Intermezzo ~幕間のおしゃべり~

しがない歌劇愛好家Basilioの音盤鑑賞録。
備忘録的に…

多くのキャストは聴いたことが大なり小なりあるものだったのですが、ヘルレアのランゴーニがどうしても気になって購入。超稀覯盤でしたが、買ってみて大正解でした。


フォン=カラヤンのその他のボリスの演奏と同様リムスキー=コルサコフ版の絢爛豪華なもので、ボリスの死で終わります。また、この人のライヴには良くあるとおりここでも盛大なカットがなされています。このあたりの楽譜の取扱いや重厚なオケの響きなど好き嫌いは出ると思いますが、オペラとしての呼吸が感じられる音楽です。良くも悪くもこの演奏は全体に「オペラっぽい」。
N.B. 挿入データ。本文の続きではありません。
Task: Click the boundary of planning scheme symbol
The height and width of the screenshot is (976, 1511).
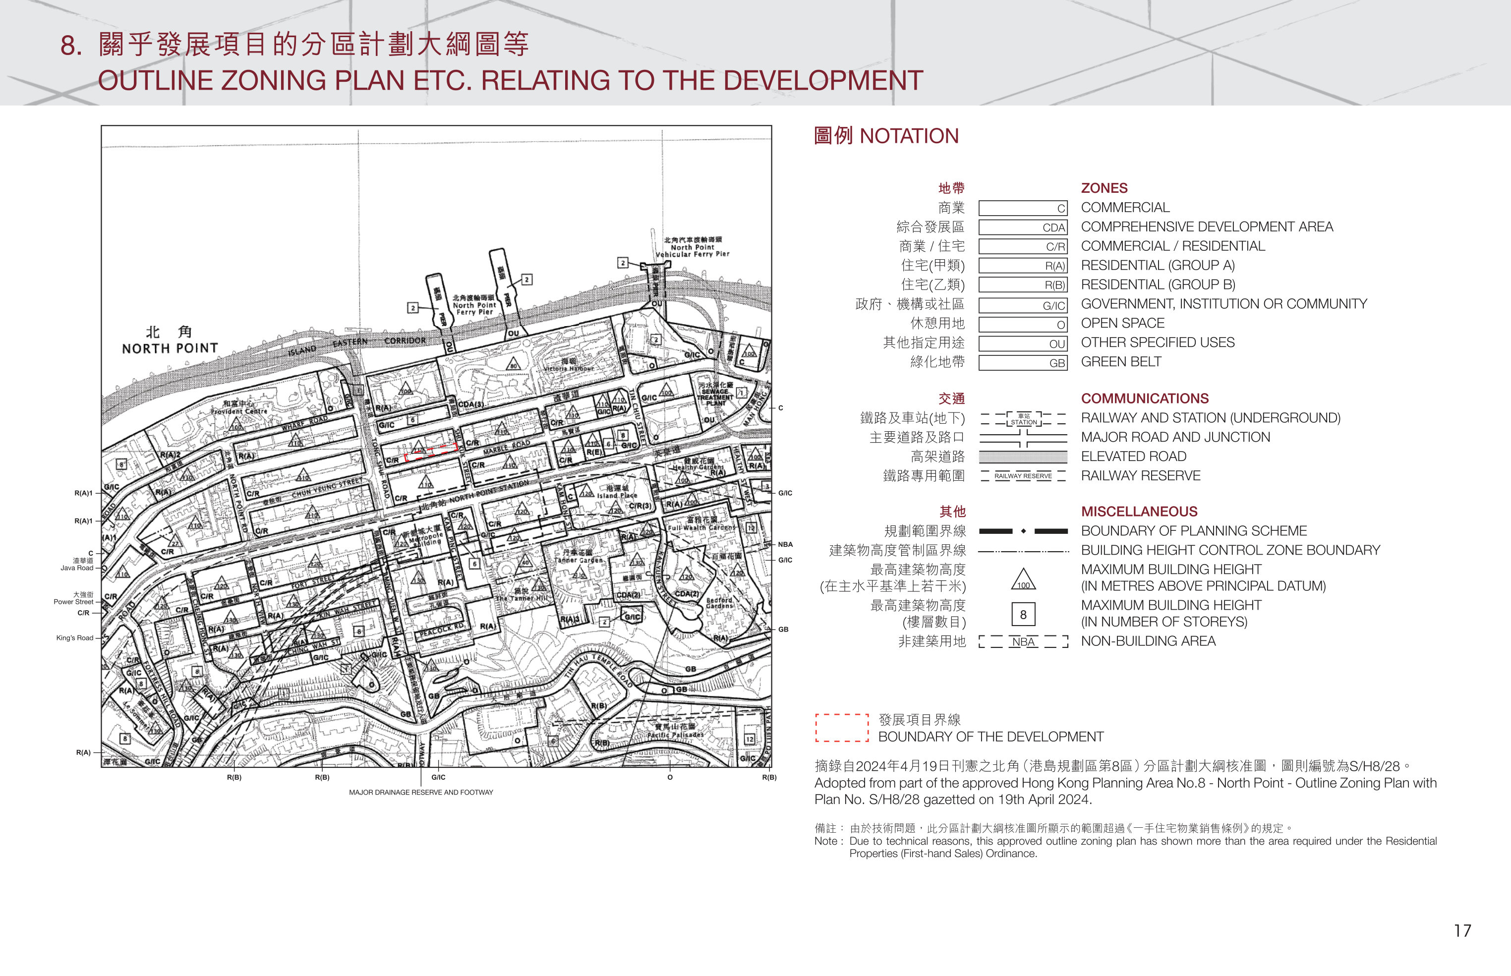Action: (x=1023, y=531)
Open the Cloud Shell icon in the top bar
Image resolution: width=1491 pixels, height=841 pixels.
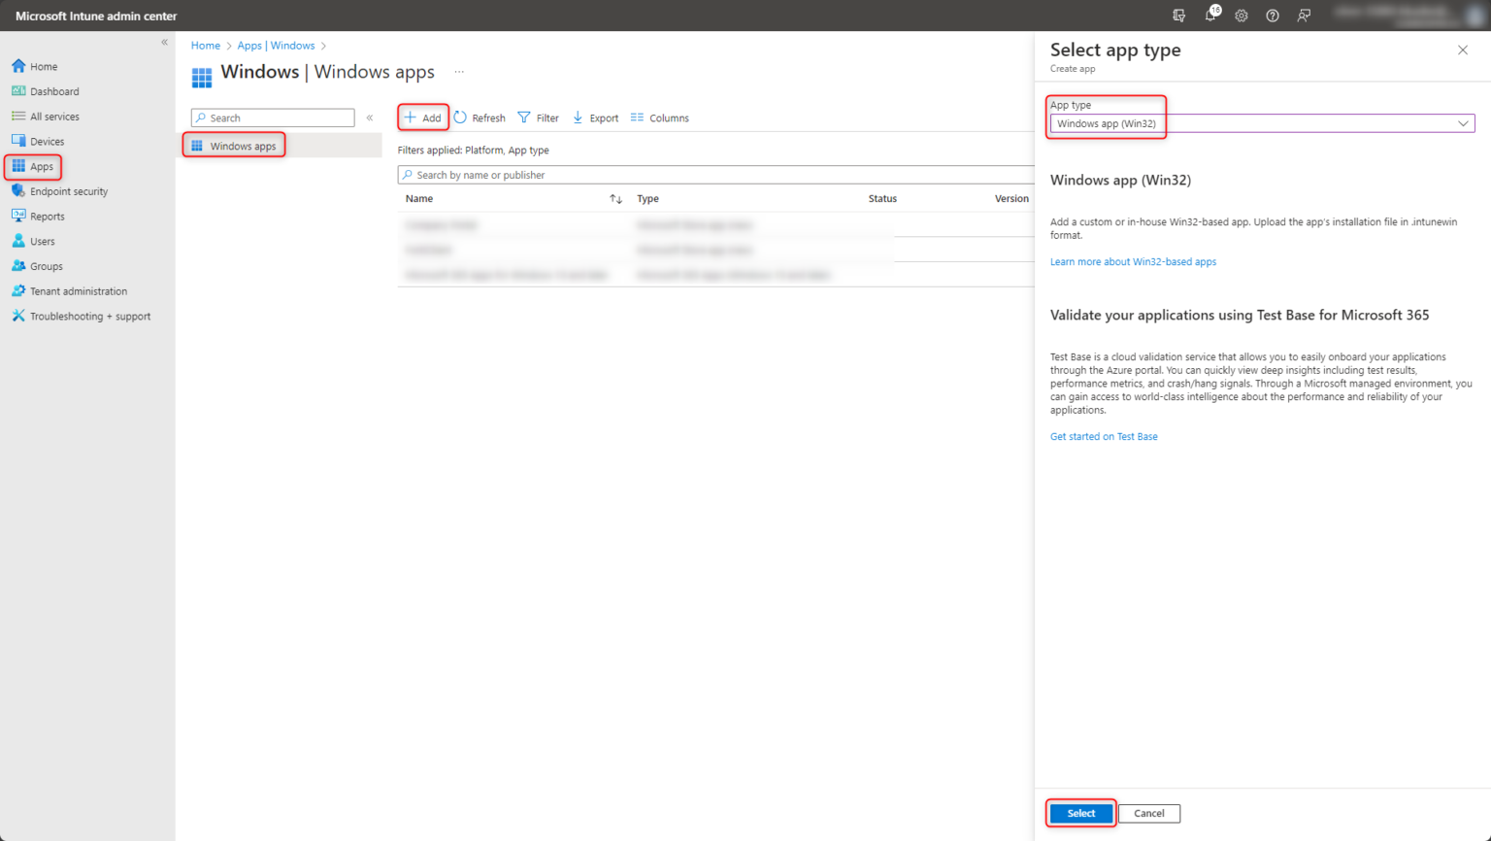click(x=1179, y=16)
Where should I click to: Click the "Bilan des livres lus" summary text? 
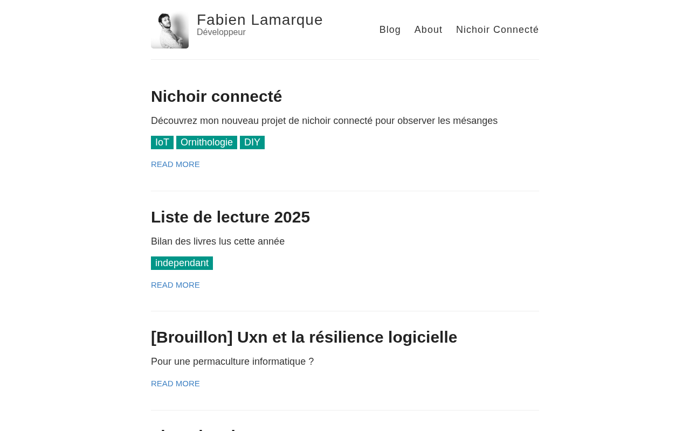(217, 241)
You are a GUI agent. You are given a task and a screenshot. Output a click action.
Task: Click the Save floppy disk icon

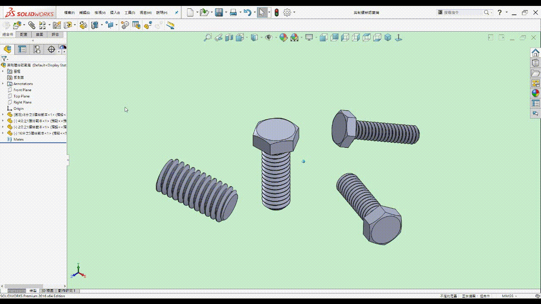219,13
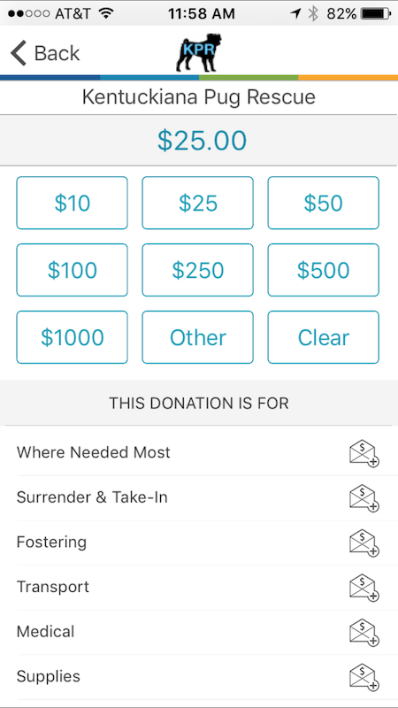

歌手陣ではまずは期待のヘルレア。怪しい魅力のあるこの役を分厚い声でどう演じるかと思いましたがやはり彼は器用な歌手です。ここでは雄弁すぎないことがかえってミステリアスで、マリーナとの場面は派手ではないながらも説得力があります。ユリナッチのマリーナはほかに「これはベストだ!」いう演奏があるのでいくぶんおとなしい印象ですけれども、娘らしさとプライドの高さのよくバランスした歌唱と思いました。続いて偽ディミトリーのウズノフは残っている録音がほとんどこの役ではないかという人、言ってしまえばスペシャリストだけにこちらも安定した歌唱。ライヴらしい勢いがあるのが嬉しいです。ピーメンのギュゼレフもお得意の役ですが、ライヴらしい覇気が感じられます。残念ながら最初のアリアなどかなりカットされているのですが、死の場面の前の語りはボリスを追い詰めるのに説得力十分な迫力で、オペラらしい歌唱としてはこれ以上ないものだと思います。ライヴらしいといえばヴァルラームのディアコフもそうですね!彼も何度もこの役を演じていますが、一番乗っていると思いました。やや#な気もしますが、この役の豪快さを出すのに一役買っているようです。シュイスキーのシュトルツェは実にアクの強い声で一筋縄ではいかなさそうな印象。予想よりさかしらな感じは少なかったのですが、声を考えるとむしろバランスはいいのかもしれません。聖愚者のマスレンニコフもはまり役。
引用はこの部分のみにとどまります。